Das Manuskript der nachstehenden Instruktion befindet sich im Archiv des SHD (früher S.H.A.T.) im Schloß von Vincennes, im Karton 1 M 2008-31, Seiten 35-64. Dieser Karton trägt den Titel "Travail relatif à l'infanterie légère. Par Guyard, chef du deuxième Bataillon de la 23.eme demi-brigade d'Inf.rie Légère. Au camp devant Coblentz, le 29 Messidor 3eme Année rép.ne I[mpérissable]." (Arbeit über die leichte Infanterie. Von Guyard, Chef des 2. Bataillons der 22. Halb-Brigade leichter Infanterie. Im Lager vor Koblenz, am 29. Messidor des dritten Jahres der unvergänglichen Republik.) Der 29. Messidor des Jahres III entspricht dem 11. Juli 1795.

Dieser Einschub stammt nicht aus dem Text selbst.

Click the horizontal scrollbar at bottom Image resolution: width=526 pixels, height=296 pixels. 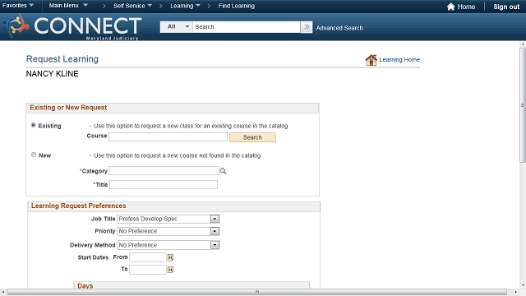[x=257, y=292]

Die ersten 34 Seiten dieser "Arbeit" handeln vom Dienst der leichten Infanterie. Dieser Text ist nicht identisch mit der Instruction pour l'infanterie légère, die Guyard im Jahre XIII (1804/5) in Paris veröffentlichen ließ.

Eine frühere Version dieser "Arbeit", ohne die Instruktion für sämtliche Dienstgrade, ist mit dem 29. Juli 1794 datiert. Sie findet sich im Karton 1 M 2008-6 und beginnnt mit dem folgenden Brief:

Im Biwak von Flozé, Straße von Luxemburg, jenseits von Namur
der 11. Thermidor des zweiten Jahres der unvergänglichen Republik [29. Juli 1794].

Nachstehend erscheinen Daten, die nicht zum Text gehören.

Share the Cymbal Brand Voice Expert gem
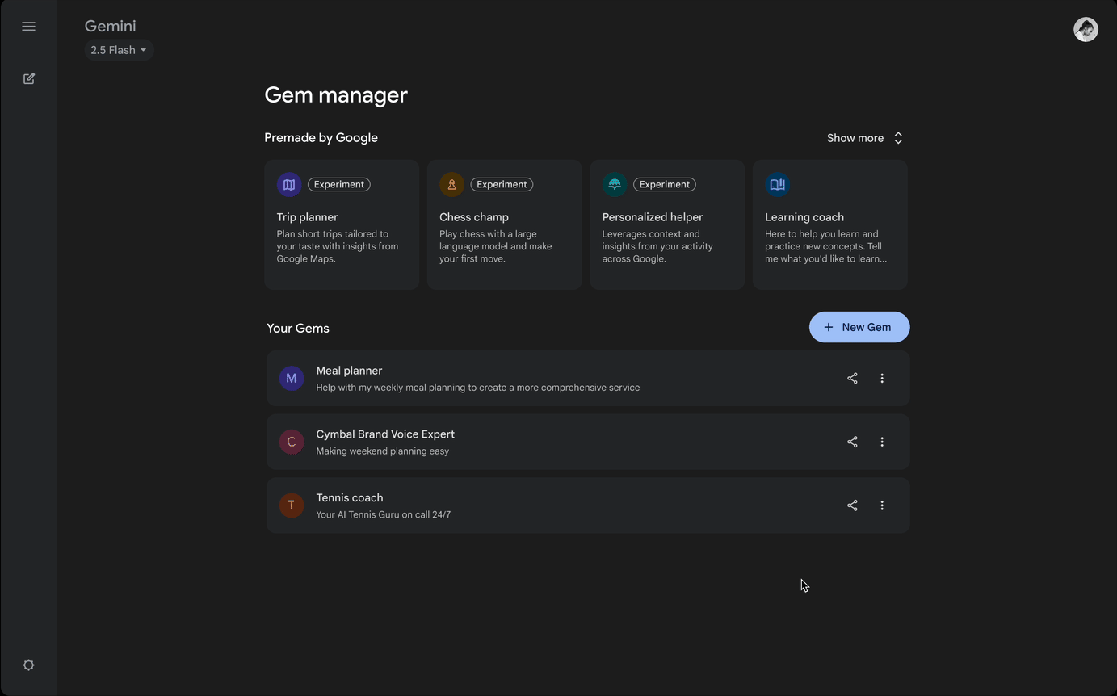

An die Überwachungs-Ausschüsse [Comités de Surveillance].

Bürger Repräsentanten,

als euer Kollege Gillet zur Organisation der Armeen von der Mosel und der Ardennen hergekommen ist, hat er mich beauftragt, ihm alle Betrachtungen mitzuteilen, die ich zum Vorteil des Dienstes anstellen könnte. Ich habe ihm eine Kopie des vorliegenden Werkes zukommen lassen, das ich auch an euch sende. Wenn meine früheren Dienste und die Erfahrungen, die sie mir geben, durch dieses Werk meinem Vaterlande nützlich sein können, so ist dies mein einziges Bestreben.

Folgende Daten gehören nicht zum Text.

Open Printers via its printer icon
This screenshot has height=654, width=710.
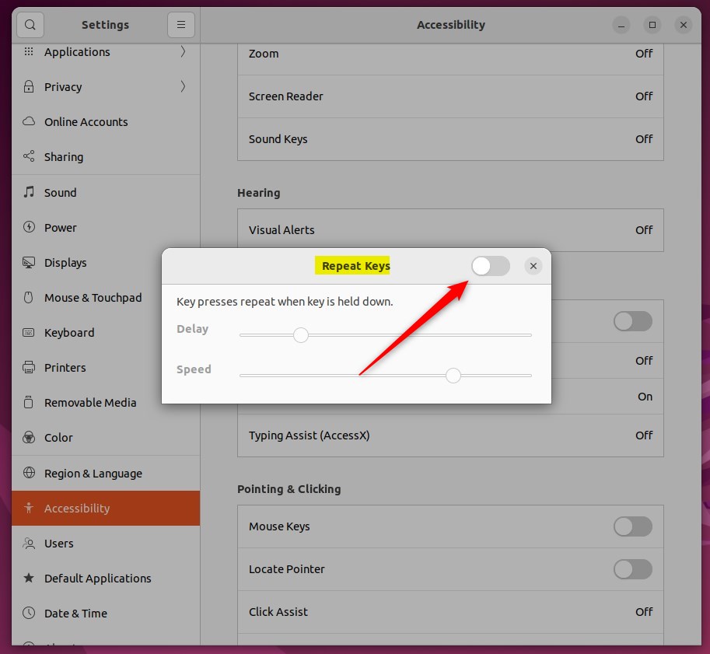[x=28, y=367]
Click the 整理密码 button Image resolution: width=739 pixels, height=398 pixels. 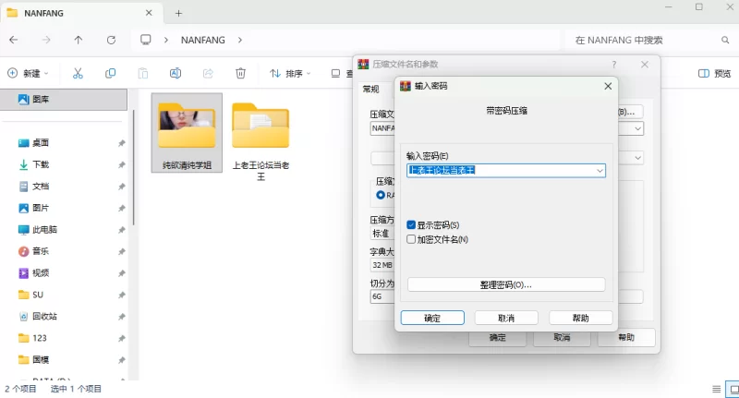(x=505, y=284)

Der Kommandeur des 16. Bataillons leichter Infanterie,
Division Mayer bei der Avant-Garde,

Guyard

Nach Danielle Quintin's Dictionnaire des colonels de Napoleon wurde Jean Rémi Guiard, genannt Guyard, am 8. Mai 1749 in Paris geboren. Von 1765 bis 1777 diente er als Soldat, Caporal und Fourrier in der französischen Infanterie, und wurde am 3. Oktober 1792 zum Chef des Bataillons der Volontaires de Sedan ernannt, dann am 30. November 1792 zum kommandierenden Lieutenant-Colonel des 3e bataillon de Volontaires du Loiret und am 21. Mai 1793 zum Chef de Bataillon des 16e bataillon d'infanterie légère. Bei der Verschmelzung ging dieses Bataillon am 12. Oktober 1794 in der 16e demi-brigade d'infanterie légère auf, die bei der zweiten Verschmelzung am 8. Juli 1796 den Namen 22e demi-brigade d'infanterie légère erhielt. Guyard erhielt am 20 Juni 1797 den Abschied, wurde aber danach noch mehrere Male wieder im aktiven Dienst verwendet. Er starb in Paris am 19. Oktober 1817.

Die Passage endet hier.